Su trágico fin aumentó la
reputación del Archimago y Príncipe de los Nigromantes. En 1587 el
editor Johan Spies publicó en Francfort el libro “Historia del
doctor Johannes Fausto, el muy célebre brujo y mago». Del modo
como se vendió al Diablo por un tiempo determinado, de las
aventuras extraordinarias que durante aquel tiempo vio, causó y
experimentó por sí mismo, hasta el día en que recibió al fin su
merecida retribución. Sacada, en su mayor parte, de sus propios
escritos, encontrados después de su muerte, redactada y publicada
para servir de terrible ejemplo horrible, y de sincera advertencia
a todos los hombres orgullosos, curiosos e impíos”, de autor
anónimo y con una clara intención moralizadora, como se decía en el
larguísimo título. En 1589 Christopher Marlowe
publicó “La trágica historia de la vida y muerte del doctor
Fausto”, que se hizo muy popular y pasó incluso a la comedia
de marionetas, que es como la debió conocer de niño el gran Johann
Wolfgang Goethe. Goethe dedicó 60 años de los 82 que vivió a
escribir su Fausto, considerada una de las obras cumbre de la
literatura. En la primera parte, publicada en 1808, un Fausto
cansado de vivir pacta con Mefistófeles, que le proporciona una
poción que le rejuvenece 30 años. Joven y apuesto, logra seducir a
la hermosa Margarita, aunque su historia de amor acaba de forma
trágica con la muerte de ésta.

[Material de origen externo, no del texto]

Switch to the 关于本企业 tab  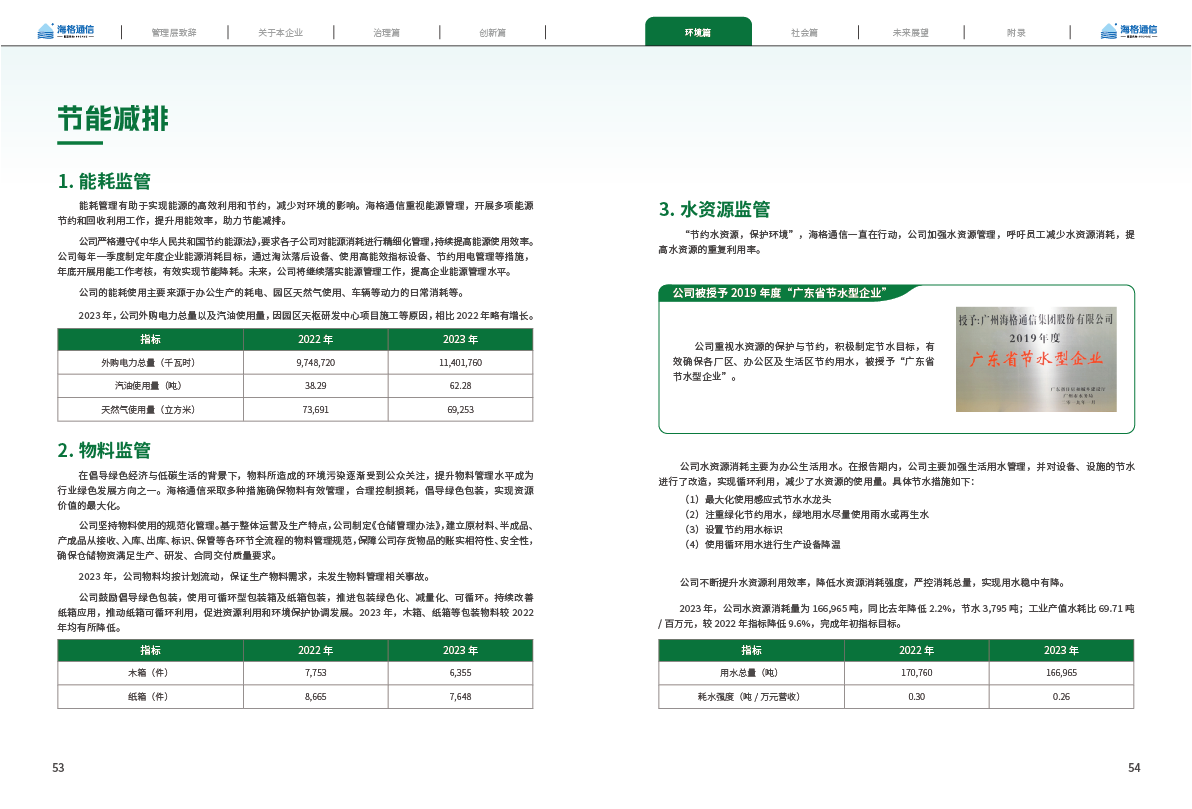(280, 32)
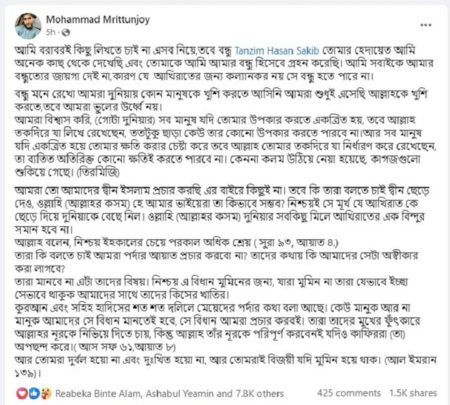Click the red love reaction icon
Image resolution: width=450 pixels, height=405 pixels.
[x=22, y=393]
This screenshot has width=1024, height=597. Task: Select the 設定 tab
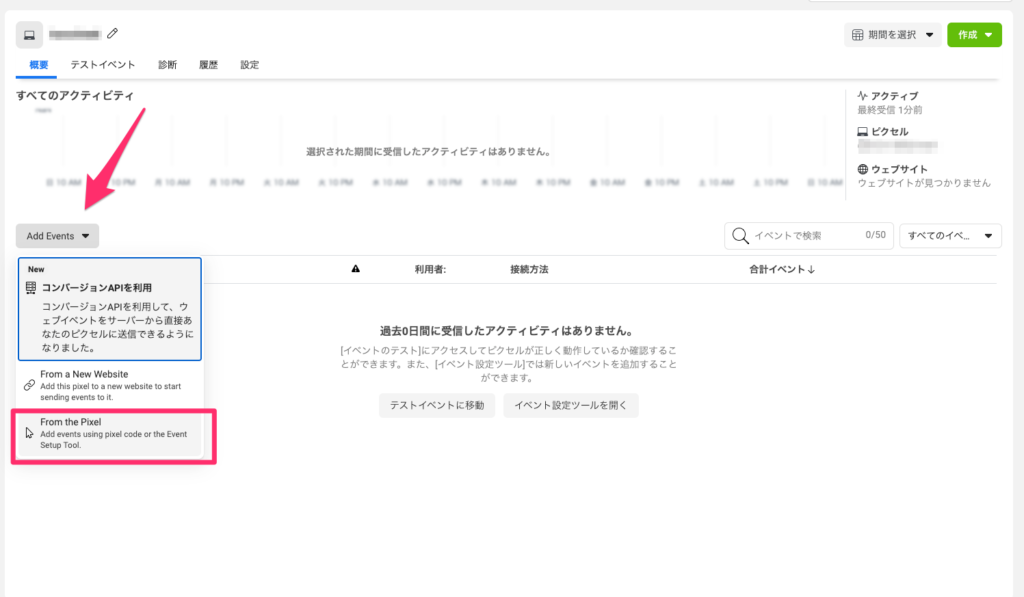(x=249, y=65)
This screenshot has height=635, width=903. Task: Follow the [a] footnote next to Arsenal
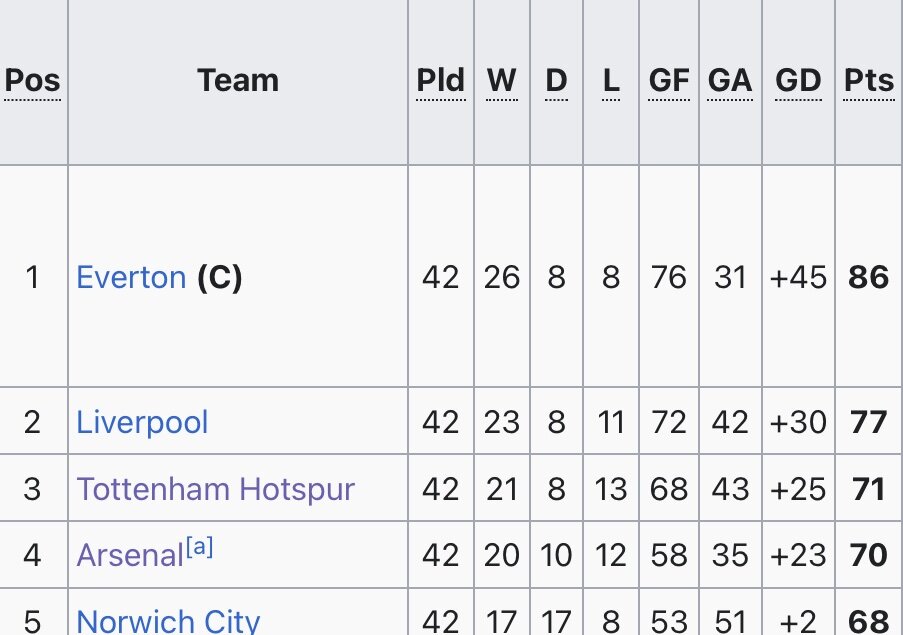(x=199, y=547)
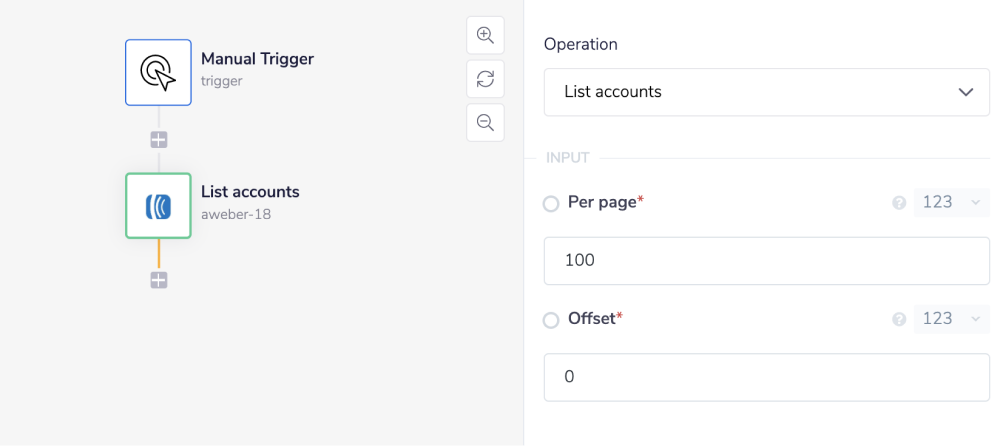
Task: Select the AWeber List accounts node icon
Action: coord(158,206)
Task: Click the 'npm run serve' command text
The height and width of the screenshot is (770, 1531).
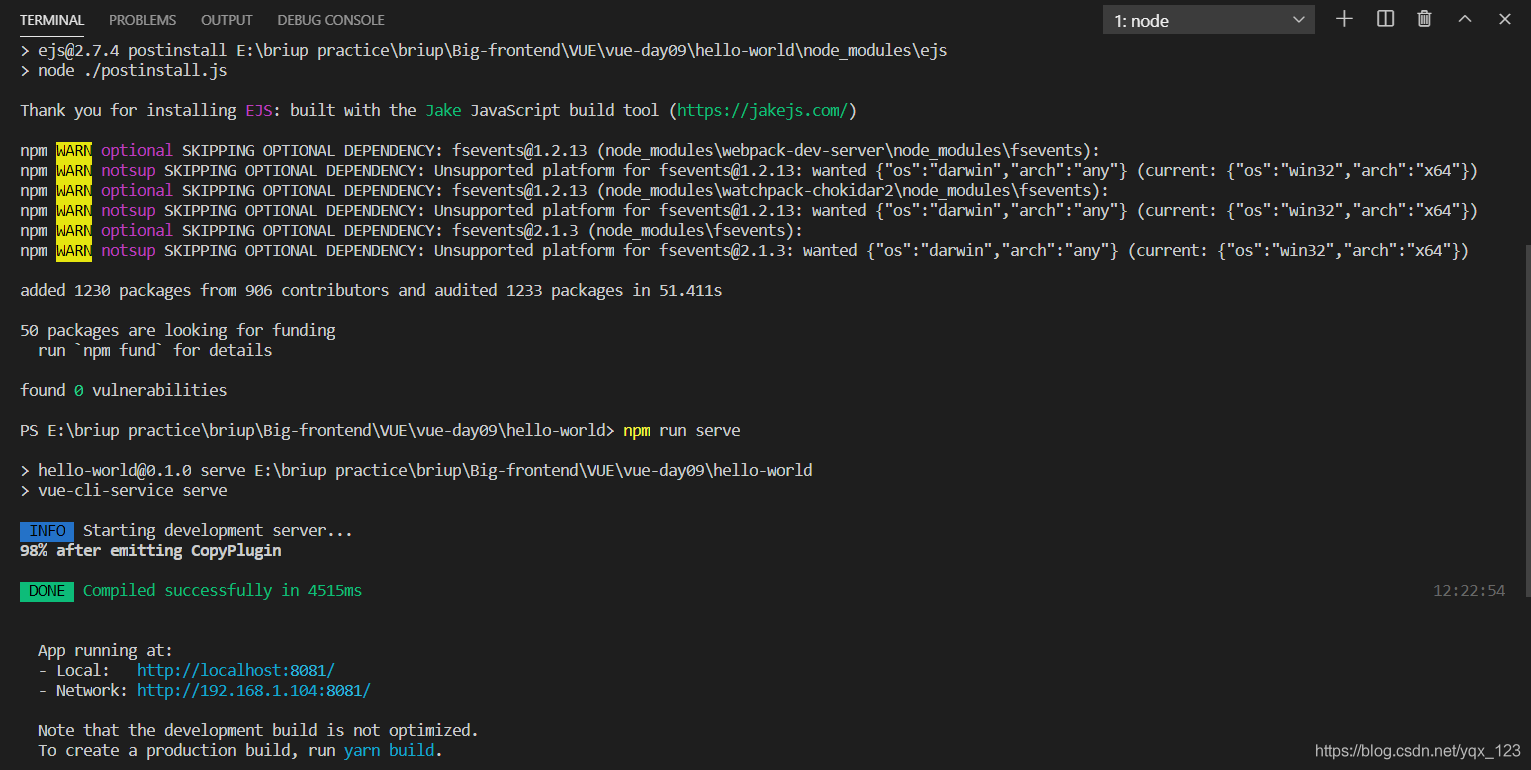Action: [x=682, y=430]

La segunda parte, que vio la luz en
1832 (poco después de la muerte del escritor) recoge su relación
con Helena y el destino final del doctor que, al contrario que en
la obra de Marlowe, acaba salvándose de la condenación eterna y
reencontrándose en el cielo con su amada Margarita. Curiosamente,
pasaron también 24 años entre la publicación de las dos partes.

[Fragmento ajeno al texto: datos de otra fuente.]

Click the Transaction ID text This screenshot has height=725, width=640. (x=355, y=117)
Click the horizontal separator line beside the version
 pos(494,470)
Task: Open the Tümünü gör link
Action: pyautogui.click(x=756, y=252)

Fausto, convertido en el paradigma del hombre ambicioso de conocimiento, riqueza y sensualidad y capaz de pactar con el Diablo para conseguirlos ha inspirado a autores tan dispares como Charles Maturin, Nikolaus Lenau, Heinrich Heine, Peer Gynt, Louis Pauwels, Mikhail Bulgákov (El maestro y Margarita), Matthew Lewis, Oscar Wilde, Washington Irving, Thomas Mann, Clive Barker (El juego de las maldiciones, El corazón condenado –que dio lugar a Hellraiser– y La última ilusión) o Stephen King (La tienda), entre otros.